3. Леон

Прошла неделя. Эшли, после встречи с Краузером пока не решилась напомнить отцу о нем.

Интуиция подсказывала, что Джек всё-таки последует ее совету, ибо его последняя реакция на сказанные девушкой слова перед уходом, была значительно иной, нежели та, с которой он встретил ее.
Грэхэм не зря себя обнадеживала. Но, по незнанию, она всё же не могла предвидеть последствий своих ожиданий.

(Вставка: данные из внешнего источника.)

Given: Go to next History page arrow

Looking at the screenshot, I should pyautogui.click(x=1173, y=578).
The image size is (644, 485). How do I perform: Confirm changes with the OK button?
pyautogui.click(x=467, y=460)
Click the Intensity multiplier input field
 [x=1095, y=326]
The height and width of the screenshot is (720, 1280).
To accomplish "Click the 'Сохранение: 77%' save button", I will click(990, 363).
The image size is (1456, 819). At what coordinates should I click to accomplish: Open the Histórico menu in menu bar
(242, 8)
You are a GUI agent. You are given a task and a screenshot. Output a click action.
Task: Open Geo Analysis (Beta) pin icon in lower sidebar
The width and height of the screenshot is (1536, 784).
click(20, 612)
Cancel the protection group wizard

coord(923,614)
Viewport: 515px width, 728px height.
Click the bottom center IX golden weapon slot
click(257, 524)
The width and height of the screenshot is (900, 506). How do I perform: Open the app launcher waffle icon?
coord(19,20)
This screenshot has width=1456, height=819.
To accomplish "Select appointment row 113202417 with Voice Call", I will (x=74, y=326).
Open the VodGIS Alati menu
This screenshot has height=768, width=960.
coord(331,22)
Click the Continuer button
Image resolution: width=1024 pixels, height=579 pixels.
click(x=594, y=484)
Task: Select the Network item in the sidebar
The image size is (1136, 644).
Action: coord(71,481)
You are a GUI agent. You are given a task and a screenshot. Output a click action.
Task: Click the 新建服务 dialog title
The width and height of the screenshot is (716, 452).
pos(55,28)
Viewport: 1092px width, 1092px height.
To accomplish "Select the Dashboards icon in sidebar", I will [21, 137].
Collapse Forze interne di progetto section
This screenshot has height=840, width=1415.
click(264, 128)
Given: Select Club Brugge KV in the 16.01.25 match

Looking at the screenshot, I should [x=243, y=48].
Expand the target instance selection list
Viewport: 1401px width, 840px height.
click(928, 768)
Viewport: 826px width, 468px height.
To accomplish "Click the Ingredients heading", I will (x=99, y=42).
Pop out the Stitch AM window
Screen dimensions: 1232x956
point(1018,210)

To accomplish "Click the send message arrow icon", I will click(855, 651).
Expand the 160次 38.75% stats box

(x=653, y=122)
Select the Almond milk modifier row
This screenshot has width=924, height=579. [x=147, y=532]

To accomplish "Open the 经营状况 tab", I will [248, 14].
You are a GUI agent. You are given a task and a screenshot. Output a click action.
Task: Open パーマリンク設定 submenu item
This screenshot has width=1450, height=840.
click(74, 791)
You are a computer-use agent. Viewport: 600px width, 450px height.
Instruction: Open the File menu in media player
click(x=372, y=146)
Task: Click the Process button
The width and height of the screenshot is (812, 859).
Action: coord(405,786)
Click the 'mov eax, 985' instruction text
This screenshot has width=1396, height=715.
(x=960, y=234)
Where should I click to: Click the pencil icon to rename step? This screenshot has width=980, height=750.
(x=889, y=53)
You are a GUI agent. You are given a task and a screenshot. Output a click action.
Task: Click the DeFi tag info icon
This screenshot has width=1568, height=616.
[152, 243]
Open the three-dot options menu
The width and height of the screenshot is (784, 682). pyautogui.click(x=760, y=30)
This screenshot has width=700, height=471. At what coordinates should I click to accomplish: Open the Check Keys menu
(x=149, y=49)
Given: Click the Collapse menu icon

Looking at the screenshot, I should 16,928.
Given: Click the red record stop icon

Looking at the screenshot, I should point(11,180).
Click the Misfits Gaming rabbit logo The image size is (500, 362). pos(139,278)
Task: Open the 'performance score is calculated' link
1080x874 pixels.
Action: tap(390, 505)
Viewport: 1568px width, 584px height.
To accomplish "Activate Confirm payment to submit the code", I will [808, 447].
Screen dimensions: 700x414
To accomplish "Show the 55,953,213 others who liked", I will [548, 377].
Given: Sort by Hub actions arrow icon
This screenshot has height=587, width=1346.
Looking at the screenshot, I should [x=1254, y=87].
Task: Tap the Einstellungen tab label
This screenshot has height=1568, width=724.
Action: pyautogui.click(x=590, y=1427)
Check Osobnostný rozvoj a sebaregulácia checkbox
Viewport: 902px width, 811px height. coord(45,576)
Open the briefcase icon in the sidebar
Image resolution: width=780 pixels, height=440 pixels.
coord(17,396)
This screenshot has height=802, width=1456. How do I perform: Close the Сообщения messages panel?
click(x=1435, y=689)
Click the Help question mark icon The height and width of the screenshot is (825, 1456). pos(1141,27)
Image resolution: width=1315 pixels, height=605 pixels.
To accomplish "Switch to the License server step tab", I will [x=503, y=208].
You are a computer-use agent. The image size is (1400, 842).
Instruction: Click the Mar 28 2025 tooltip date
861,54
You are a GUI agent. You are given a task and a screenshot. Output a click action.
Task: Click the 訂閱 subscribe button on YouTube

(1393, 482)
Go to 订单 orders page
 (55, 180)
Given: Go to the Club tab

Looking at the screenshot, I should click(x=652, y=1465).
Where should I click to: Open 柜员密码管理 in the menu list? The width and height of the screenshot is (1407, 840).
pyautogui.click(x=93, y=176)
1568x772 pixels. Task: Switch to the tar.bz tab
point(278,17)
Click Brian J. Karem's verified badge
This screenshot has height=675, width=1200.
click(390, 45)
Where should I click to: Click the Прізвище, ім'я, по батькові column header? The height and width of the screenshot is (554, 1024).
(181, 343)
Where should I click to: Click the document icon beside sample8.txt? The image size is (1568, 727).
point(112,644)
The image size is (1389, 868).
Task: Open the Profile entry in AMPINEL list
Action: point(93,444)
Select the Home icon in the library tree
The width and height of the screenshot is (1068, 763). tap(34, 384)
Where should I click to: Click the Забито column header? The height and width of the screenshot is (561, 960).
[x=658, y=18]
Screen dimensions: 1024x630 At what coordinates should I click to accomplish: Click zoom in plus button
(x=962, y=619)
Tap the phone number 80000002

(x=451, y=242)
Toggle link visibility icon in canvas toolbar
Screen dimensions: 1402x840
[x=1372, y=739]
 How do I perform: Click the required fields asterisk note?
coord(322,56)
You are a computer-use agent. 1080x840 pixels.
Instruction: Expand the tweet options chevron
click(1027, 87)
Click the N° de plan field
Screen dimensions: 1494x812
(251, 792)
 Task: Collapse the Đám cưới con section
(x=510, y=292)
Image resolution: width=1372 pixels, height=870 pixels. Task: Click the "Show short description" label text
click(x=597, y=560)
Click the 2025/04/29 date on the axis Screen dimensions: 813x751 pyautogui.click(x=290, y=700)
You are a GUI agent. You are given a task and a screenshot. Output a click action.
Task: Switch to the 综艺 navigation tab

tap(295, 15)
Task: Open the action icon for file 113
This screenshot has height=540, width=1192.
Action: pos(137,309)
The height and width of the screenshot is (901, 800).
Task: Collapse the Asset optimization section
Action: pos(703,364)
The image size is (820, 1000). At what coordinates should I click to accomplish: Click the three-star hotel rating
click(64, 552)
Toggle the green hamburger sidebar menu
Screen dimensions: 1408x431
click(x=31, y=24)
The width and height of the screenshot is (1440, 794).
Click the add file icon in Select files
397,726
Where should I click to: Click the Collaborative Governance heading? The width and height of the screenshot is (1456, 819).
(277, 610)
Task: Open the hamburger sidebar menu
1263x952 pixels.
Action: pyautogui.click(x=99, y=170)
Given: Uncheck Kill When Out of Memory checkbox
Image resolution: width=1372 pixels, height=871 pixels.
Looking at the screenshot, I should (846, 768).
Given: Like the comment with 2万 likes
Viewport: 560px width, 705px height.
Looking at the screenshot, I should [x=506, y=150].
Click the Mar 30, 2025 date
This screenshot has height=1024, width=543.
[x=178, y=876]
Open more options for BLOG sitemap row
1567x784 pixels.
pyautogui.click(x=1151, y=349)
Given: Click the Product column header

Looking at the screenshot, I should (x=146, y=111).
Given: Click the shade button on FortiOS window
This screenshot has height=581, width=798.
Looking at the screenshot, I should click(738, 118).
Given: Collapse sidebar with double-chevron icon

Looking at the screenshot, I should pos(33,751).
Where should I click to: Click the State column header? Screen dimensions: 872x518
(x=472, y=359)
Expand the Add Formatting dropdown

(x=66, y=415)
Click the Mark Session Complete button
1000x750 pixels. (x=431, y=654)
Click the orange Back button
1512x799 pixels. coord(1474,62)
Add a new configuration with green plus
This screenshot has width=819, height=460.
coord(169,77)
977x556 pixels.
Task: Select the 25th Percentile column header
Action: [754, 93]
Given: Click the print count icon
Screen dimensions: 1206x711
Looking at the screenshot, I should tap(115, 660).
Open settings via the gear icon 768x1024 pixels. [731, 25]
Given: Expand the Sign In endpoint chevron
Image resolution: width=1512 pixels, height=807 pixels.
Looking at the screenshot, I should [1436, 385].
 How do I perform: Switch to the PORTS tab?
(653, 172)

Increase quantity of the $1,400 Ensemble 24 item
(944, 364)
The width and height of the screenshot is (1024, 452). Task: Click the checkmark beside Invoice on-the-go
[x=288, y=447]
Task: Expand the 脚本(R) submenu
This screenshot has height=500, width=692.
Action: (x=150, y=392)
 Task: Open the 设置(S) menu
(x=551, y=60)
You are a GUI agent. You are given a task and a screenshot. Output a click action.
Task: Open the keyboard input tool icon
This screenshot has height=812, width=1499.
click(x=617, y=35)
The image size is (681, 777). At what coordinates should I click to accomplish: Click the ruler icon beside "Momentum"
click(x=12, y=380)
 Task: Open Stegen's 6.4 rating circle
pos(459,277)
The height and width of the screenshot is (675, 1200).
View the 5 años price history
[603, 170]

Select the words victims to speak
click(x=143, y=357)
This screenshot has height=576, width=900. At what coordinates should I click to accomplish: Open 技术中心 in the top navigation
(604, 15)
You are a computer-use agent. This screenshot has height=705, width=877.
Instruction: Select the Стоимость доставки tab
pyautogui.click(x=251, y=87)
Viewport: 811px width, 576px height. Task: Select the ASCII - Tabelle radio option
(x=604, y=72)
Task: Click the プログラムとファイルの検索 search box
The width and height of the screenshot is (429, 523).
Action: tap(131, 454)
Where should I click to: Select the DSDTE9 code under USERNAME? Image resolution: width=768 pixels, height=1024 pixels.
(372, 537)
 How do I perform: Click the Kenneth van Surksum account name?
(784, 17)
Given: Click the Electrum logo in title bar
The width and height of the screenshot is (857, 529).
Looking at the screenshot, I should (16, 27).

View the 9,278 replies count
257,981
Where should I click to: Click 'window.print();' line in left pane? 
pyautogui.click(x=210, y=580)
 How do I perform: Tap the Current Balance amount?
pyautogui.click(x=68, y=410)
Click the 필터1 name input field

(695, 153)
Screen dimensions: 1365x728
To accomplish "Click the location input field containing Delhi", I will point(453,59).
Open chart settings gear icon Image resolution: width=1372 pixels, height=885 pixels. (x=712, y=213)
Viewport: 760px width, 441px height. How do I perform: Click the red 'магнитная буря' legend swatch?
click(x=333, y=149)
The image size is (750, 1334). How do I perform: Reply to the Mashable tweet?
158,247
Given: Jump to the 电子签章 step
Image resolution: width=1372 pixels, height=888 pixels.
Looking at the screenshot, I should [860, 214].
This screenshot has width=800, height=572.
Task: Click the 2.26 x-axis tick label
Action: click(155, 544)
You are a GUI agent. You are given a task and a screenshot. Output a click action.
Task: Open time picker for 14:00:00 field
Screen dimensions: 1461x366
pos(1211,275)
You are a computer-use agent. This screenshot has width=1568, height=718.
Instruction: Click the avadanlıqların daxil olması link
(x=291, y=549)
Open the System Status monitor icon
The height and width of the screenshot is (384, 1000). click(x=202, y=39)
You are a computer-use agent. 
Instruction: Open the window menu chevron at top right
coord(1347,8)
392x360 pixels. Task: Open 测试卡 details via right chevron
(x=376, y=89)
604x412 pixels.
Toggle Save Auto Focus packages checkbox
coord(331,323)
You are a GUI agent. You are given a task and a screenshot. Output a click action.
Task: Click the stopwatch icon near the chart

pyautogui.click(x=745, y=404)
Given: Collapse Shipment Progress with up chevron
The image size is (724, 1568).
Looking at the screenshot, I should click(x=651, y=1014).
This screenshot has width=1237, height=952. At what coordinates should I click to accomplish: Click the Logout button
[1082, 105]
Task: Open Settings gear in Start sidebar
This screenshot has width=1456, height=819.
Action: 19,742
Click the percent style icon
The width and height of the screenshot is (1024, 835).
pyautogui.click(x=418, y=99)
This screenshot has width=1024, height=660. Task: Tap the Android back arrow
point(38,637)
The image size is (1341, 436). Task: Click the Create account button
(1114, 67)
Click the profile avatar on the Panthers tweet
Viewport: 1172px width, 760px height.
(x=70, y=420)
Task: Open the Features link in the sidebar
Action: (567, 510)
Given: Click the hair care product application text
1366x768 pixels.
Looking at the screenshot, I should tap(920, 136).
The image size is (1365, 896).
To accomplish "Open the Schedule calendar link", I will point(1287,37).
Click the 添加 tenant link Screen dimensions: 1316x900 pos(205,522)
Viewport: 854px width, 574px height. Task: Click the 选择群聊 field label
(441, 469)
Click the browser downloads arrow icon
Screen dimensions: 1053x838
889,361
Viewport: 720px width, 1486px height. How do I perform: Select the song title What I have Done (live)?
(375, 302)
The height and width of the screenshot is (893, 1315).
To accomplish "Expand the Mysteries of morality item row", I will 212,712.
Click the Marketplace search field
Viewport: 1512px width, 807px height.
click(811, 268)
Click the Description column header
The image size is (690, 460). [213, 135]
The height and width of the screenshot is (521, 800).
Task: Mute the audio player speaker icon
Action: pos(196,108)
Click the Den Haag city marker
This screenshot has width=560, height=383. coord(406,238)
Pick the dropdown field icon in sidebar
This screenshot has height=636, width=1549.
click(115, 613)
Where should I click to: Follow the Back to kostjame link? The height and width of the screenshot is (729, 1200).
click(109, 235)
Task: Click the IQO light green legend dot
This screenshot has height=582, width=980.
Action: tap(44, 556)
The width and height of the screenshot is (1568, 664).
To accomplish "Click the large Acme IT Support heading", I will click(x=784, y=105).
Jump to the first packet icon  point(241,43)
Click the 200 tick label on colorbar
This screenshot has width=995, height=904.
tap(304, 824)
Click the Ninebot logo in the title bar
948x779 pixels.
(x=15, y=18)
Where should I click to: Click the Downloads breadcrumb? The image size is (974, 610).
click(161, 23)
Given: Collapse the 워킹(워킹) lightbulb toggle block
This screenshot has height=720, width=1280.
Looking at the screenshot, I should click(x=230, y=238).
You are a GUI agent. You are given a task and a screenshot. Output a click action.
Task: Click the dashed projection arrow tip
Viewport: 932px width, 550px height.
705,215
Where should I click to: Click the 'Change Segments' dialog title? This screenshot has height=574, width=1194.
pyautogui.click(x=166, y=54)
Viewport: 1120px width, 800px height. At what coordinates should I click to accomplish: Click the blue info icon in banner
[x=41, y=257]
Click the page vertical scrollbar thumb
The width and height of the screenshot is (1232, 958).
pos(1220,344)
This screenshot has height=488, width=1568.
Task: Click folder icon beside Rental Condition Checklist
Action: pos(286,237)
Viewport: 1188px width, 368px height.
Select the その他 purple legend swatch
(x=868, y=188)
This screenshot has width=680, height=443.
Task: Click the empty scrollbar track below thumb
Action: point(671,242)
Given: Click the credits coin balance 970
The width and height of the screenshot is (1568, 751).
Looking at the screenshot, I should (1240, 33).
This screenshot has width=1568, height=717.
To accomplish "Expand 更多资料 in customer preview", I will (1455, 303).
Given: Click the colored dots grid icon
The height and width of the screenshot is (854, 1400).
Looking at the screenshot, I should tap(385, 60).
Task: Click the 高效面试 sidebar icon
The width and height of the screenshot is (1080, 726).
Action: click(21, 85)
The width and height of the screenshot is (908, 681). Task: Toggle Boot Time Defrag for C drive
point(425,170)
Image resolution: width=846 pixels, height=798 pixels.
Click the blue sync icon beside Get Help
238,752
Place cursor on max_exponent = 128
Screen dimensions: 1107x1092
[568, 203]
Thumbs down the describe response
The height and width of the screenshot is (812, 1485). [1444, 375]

Ее отец на самом деле не спешил заступаться за провинившегося солдата.



Двумя днями позднее, будучи вечером дома за ужином, отец сказал Эшли, что Джеку Краузеру на днях позволили вновь вступить в ряды армии. Однако всё оказалось не так просто, о чем и подозревал сам президент.
Как он узнал вскоре, в один из первых дней пребывания Джека в военной части, старые знакомые сослуживцы, помня весь тот ущерб, который Краузер нанес им и погибшим от его рук товарищам, люто взбунтовались, настойчиво требуя судить предателя. Конфликт молниеносно перерос во всеобщий бунт, охвативший значительную часть военнообязанных, что некоторые даже устроили ему западню и сильно избили. После случившегося Краузера увезли на скорой в ближайшую больницу.
Эшли, слушая всё то, что говорил отец, потеряла к еде всякий аппетит, в упадке застыв на месте. Еще мгновенье она наблюдала, как родитель спокойно доел свою порцию и довольственно вытер рот салфеткой. Поднимаясь из-за стола и ничего боле не намереваясь говорить, он чуть вздрогнул от неожиданного возгласа дочери:

- И что теперь с ним будет? – обернувшись к Эшли, мужчина несколько неуверенно ответил:

- Солдаты требуют судить его. Я же сказал…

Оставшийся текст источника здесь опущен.